His name is Daniel. It’s the name he was christened with, the name known by all of our sisters and brothers, cousins, aunts and uncles, family and friends. However, during the years he worked as a deckhand on towboats that transport thousands of tons of cargo up and down the Mississippi River, his name was “Chicago.”
I drew this portrait of him when we were on board the Twain Marengo, a twin-engine 5,600 horsepower vessel on its way upriver from Baton Rouge, Louisiana to St. Paul, Minnesota. I was a guest passenger; he was working as part of a crew of nine bargemen. (By the way, the vessels are called ”towboats” even though they push the barges ahead of them rather than pull them behind.) On this voyage, the Twain Marengo was towing/pushing 15 barges loaded with 22,000 tons of coal, road salt, wheat, paper, corn and tinplate. Each barge measured 33 ft. wide and 200 ft. in length. When they were all yoked together with steel cables and cabled to the Twain Marengo, the whole lot measured nearly a ¼ mile in length, longer than the length of the Queen Mary. And all of this tonnage of boat and cargo was pushing against the flow of one of the most relentless forces on Earth, the Mississippi River.

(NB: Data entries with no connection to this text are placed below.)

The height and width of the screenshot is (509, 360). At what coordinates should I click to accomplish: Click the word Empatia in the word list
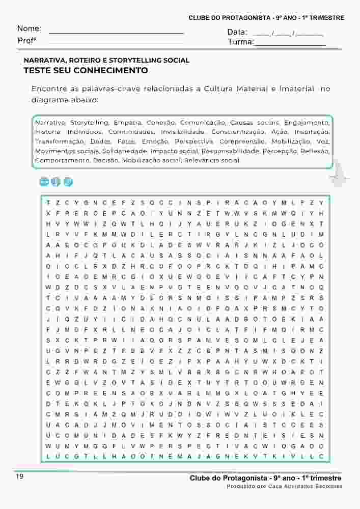(x=127, y=123)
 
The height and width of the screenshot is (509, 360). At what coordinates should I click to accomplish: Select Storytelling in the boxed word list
(x=89, y=123)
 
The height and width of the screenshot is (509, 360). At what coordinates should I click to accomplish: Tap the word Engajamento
(x=307, y=123)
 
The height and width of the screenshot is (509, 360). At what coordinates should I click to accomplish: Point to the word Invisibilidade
(x=179, y=132)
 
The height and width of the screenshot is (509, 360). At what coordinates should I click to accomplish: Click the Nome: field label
(x=29, y=29)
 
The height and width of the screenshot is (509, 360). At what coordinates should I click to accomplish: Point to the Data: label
(x=237, y=32)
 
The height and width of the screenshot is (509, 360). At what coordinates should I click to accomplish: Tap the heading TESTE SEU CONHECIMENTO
(x=86, y=70)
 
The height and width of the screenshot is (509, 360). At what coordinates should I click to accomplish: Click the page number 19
(x=20, y=477)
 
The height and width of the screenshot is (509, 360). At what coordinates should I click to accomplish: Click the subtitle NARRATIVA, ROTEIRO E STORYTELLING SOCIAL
(x=106, y=60)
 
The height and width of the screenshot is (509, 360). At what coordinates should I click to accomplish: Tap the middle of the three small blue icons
(x=56, y=182)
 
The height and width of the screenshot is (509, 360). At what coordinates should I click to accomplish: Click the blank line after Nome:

In spite of the massive sizes of the boat and the barges, a malfunction of one of the smallest components can shut down everything. In this watercolor, my brother is repairing a small part of one of the diesel engines. The painting is only a small memory of our time together on the River. I intend to write a longer story of that voyage. The first part, of course, will be an answer to the question: Dan, how in the world did you get the name, “Chicago?”
I am always interested and take delight in finding the relationships between form and function in art, in all the arts, really, whether visual, verbal, musical, theatrical. This propensity probably comes most especially from having studied poetry, where nothing is superfluous. Everything (rhyme, rhythm, word choice, metaphor, grammar, sight and sound) everything functions to convey the feeling, the beauty, the art. And John Michael in this sense never falters, certainly not in “Chicago, My Brother.” Note, for example, the contrasts between the human and the mechanical: steel versus flesh, the suppleness of the hands versus the rigidity of the machinery. But then, also, the similarities: the angle of Dan’s elbow and angles of the apparatus he is working on; Dan’s erect, straight back and the rigid straightness of the vise handle. So, the forms convey the functions: similarities, differences, comparison and contrast. A balance of dynamic elements in play. Then again, the title of the work does that too: the rough, tough, glass and steel of the big city, Chicago, versus the softness, the caress of “my brother.” One need not recall Carl Sandburg’s ode to the city in “Chicago,” but it is apt: “Hog Butcher, Tool Maker, Stacker of Wheat, Player with Railroads and Freight Handler to the Nation.”